In February, Karpal, who was a prominent lawyer and the country’s longest serving parliamentarian, was found guilty of committing sedition and fined RM4,000 by the High Court.

The 73-year-old former Bukit Gelugor DAP MP was killed in a car crash in April prior to his appeal.

More recently on September 19, law student Adam Adli Abdul Halim, 25, was also convicted under the controversial law and sentenced to one year in jail by the Sessions Court here over a speech last year in which he is said to have called for a change of government through undemocratic means.

Yesterday, the police summon University of Selangor’s (Unisel) Dr Abdul Aziz Bari to record his statement on comments he had made on the Selangor crisis .

The police are probing the constitutional expert under Section 4(1)(a) of the Sedition Act 1948, after almost 100 reports were lodged against him for allegedly insulting the Sultan of Selangor in his published comments ― making him the second academic snagged in Putrajaya’s sedition dragnet.

The federal government has come under heavy public scrutiny for its ongoing sedition crackdown, which has seen more than 20 anti-government dissidents, opposition politicians and a journalist booked in the space of months.
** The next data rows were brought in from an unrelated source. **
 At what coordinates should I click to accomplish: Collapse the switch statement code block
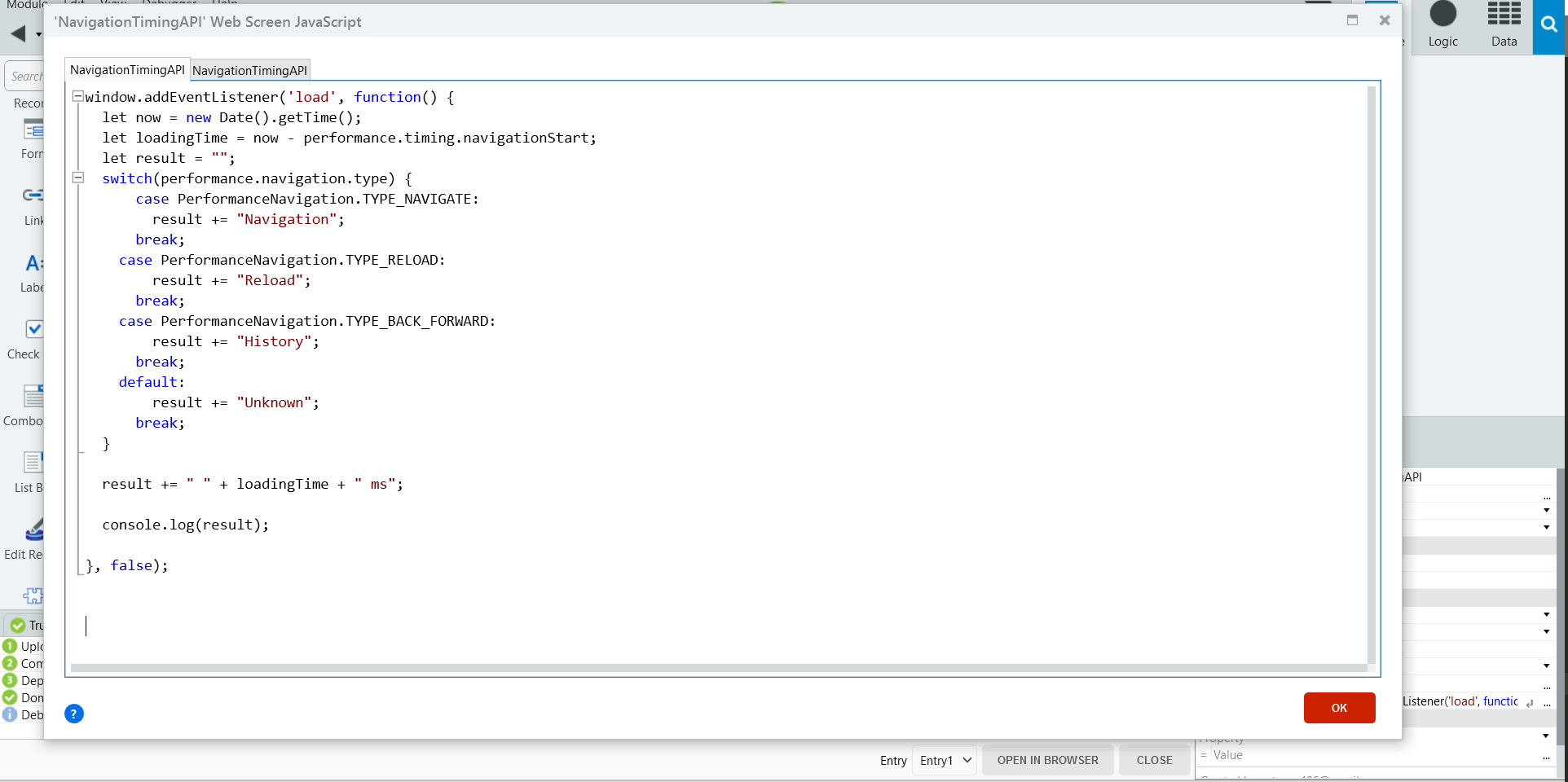coord(77,178)
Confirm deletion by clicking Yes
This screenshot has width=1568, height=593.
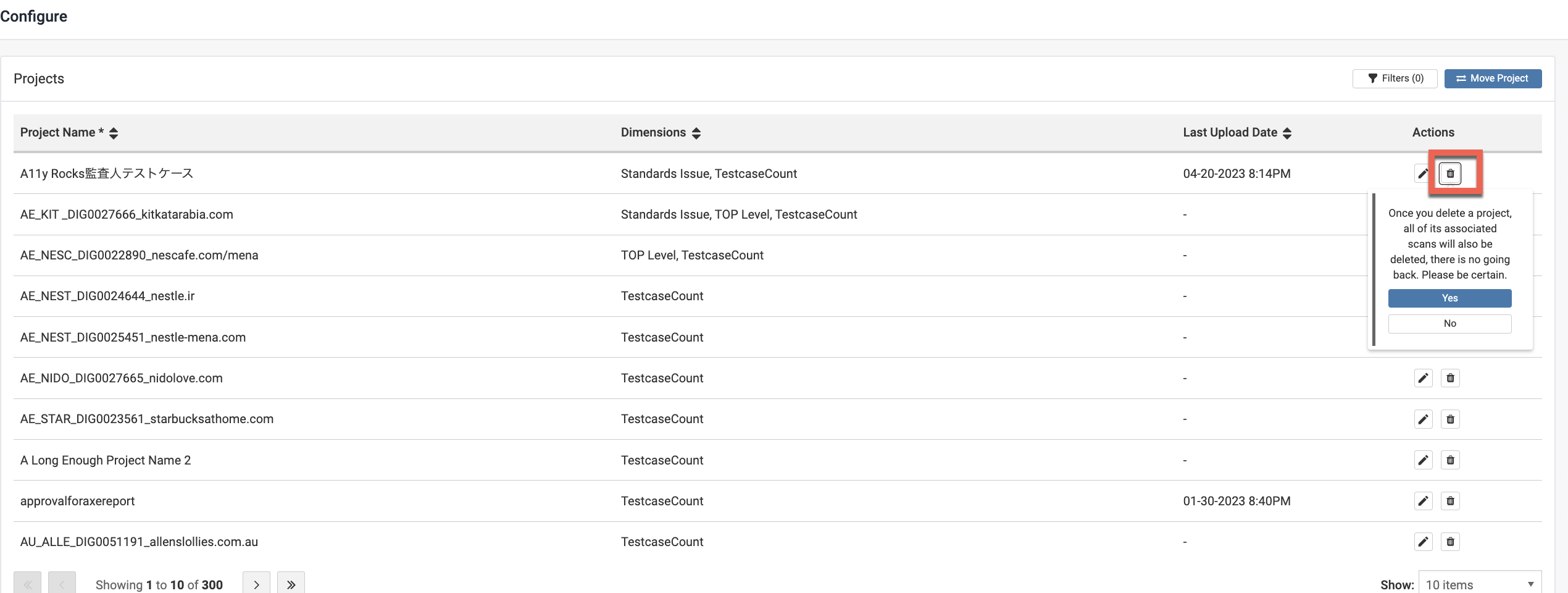(1449, 298)
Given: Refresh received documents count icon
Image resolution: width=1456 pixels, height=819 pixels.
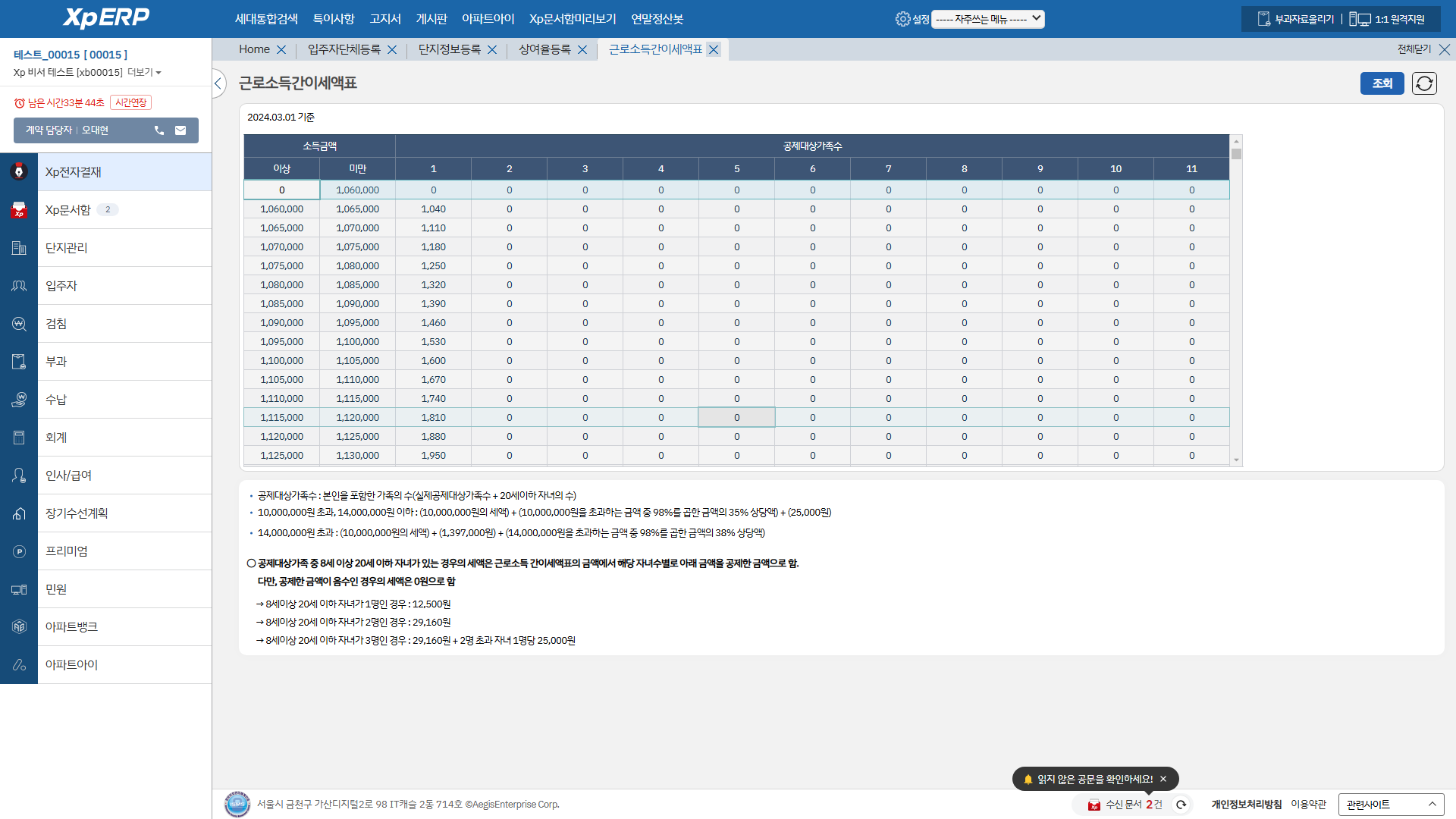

This is despite Prime Minister Datuk Seri Najib Razak’s promise to do away with the repressive Sedition Act 1948 three times in the span of two years, and replace it with a National Harmony Act with the most recent occasion on September 5.

But with growing pressure from conservatives within his own party, Umno, Najib said recently that the government may not repeal the Sedition Act after all, if replacement laws were inferior.

Defenders of the Sedition Act, primarily pro-establishment conservatives including former prime minister Tun Dr Mahathir Mohamad, contend that its removal will open the floodgates of attacks against the Bumiputera, Islam, and the Malay rulers in the absence of another pre-independence law that has since been repealed, the Internal Security Act.